Rows from a screen-grounding dataset
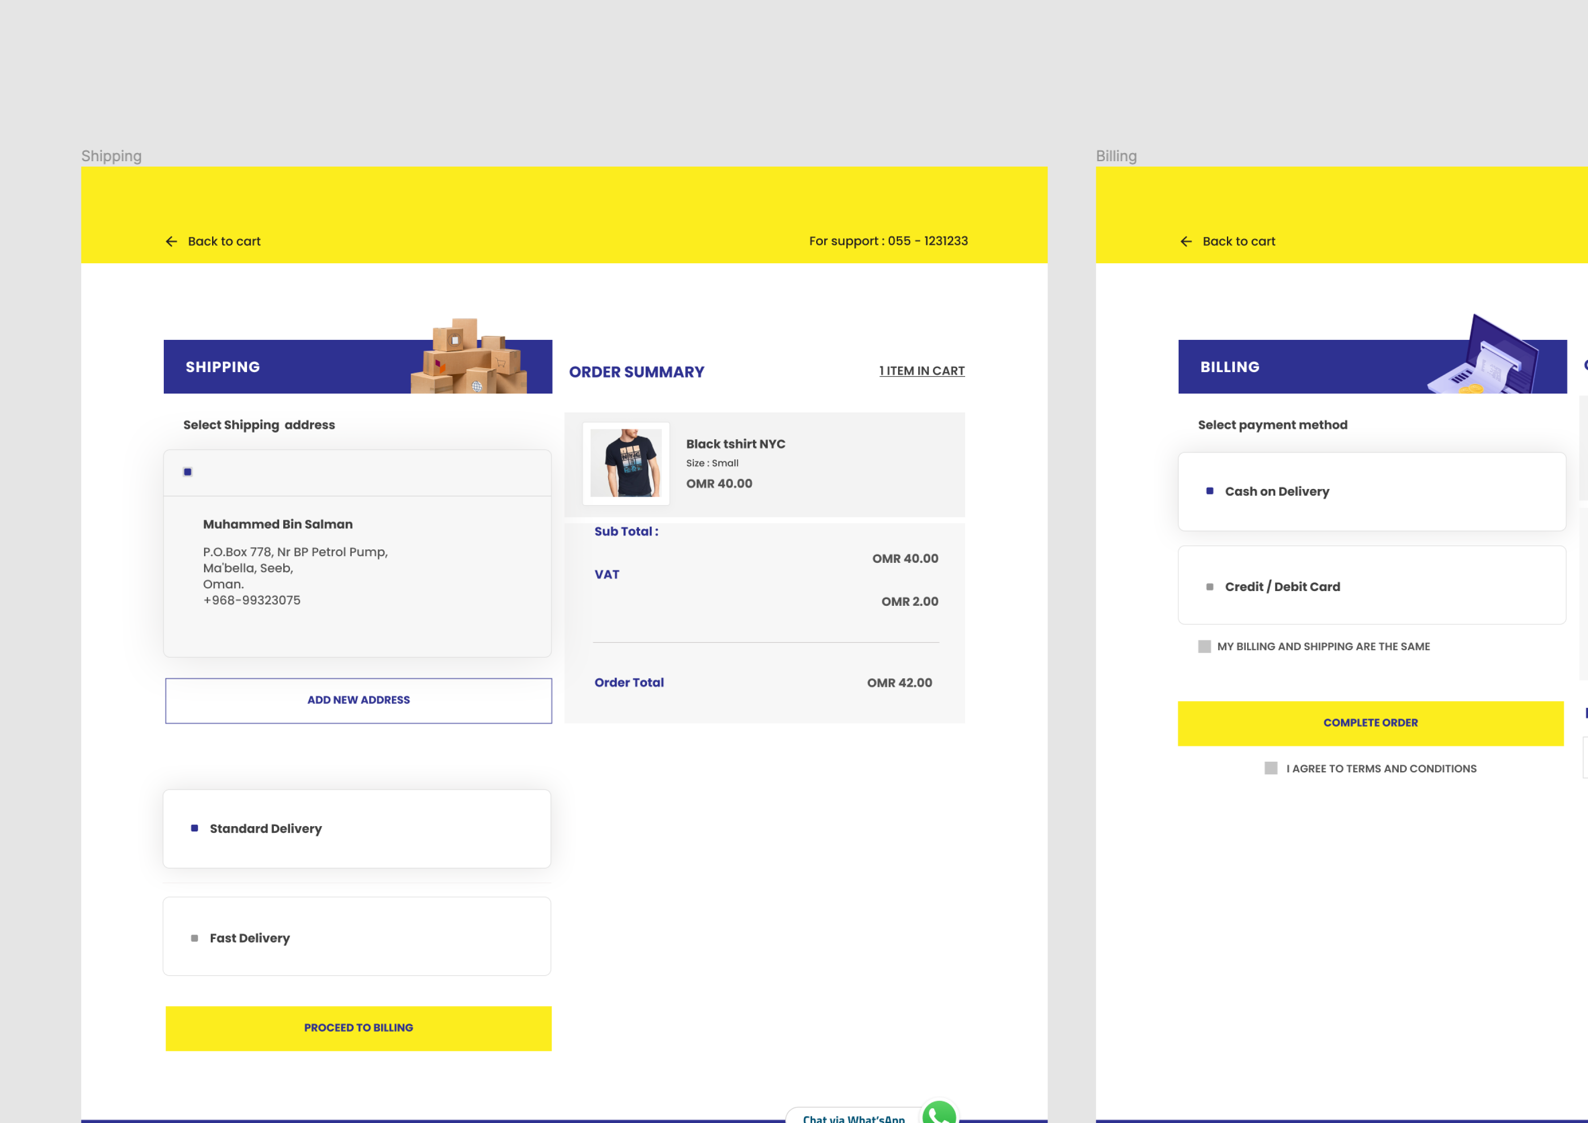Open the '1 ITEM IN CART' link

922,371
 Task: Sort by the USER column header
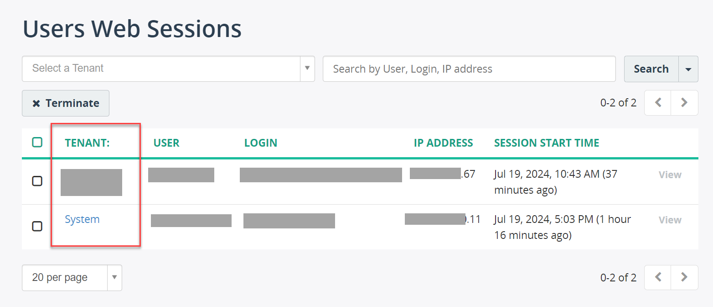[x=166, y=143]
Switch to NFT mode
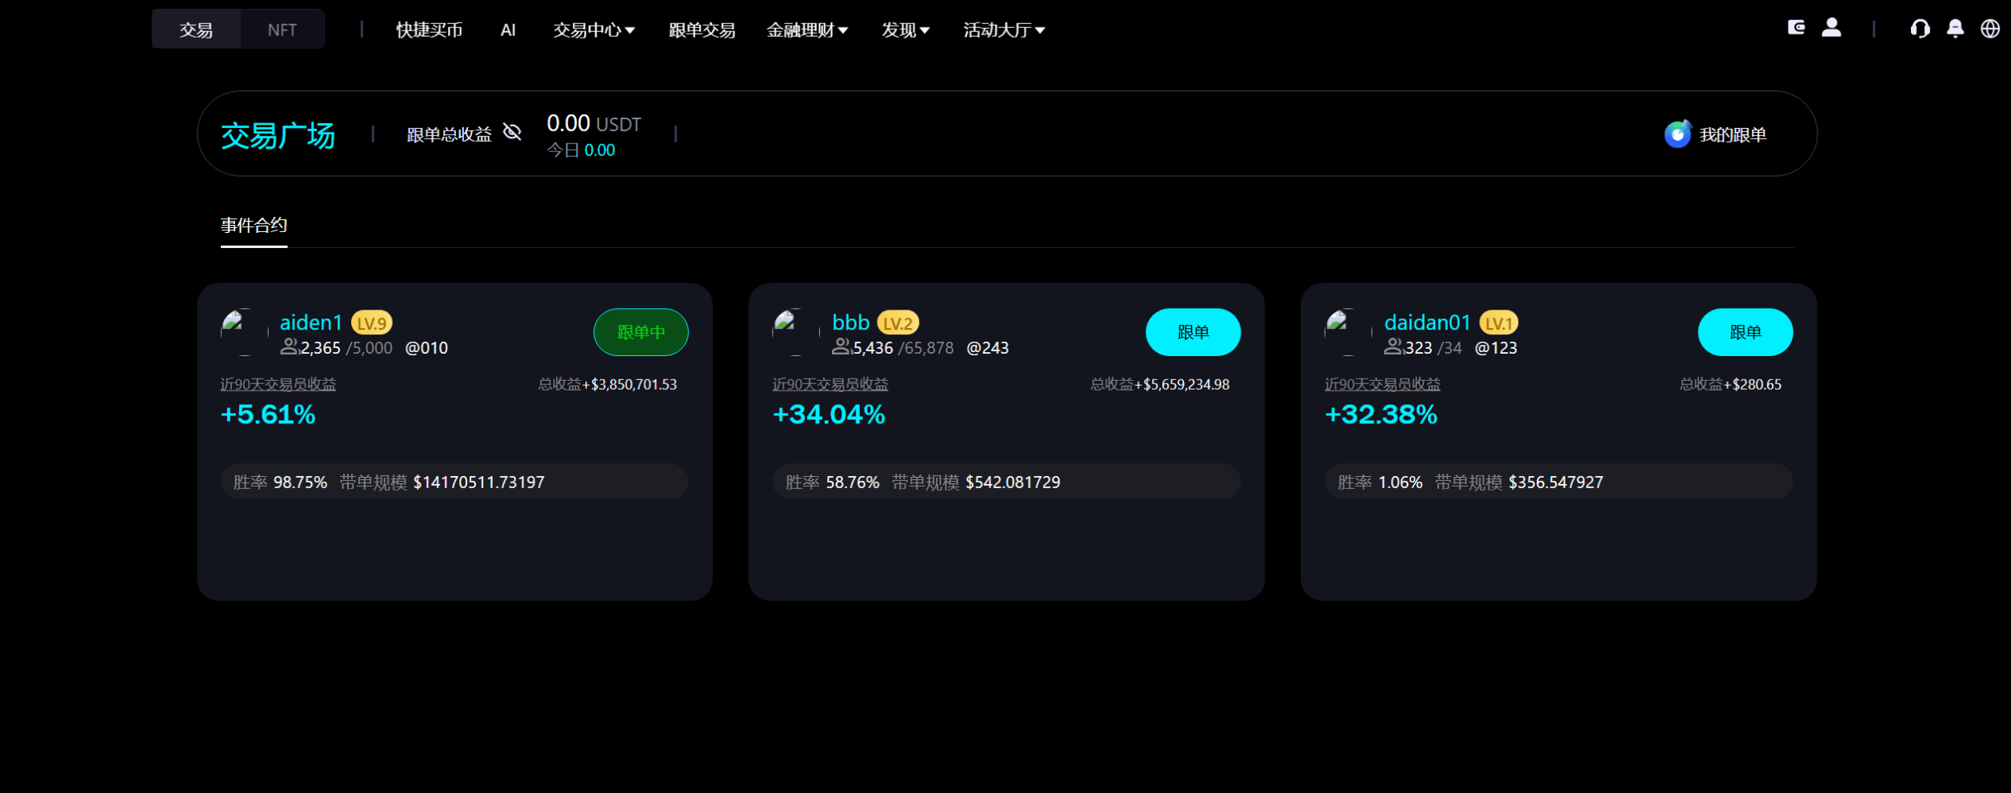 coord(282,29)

• [Objective]:
Reproduce every line of the records above verbatim, leaving out the pictures.

• [Answer below]:
Open the '1 ITEM IN CART' link

922,371
 Task: Sort by the USER column header
[x=166, y=143]
Switch to NFT mode
 coord(282,29)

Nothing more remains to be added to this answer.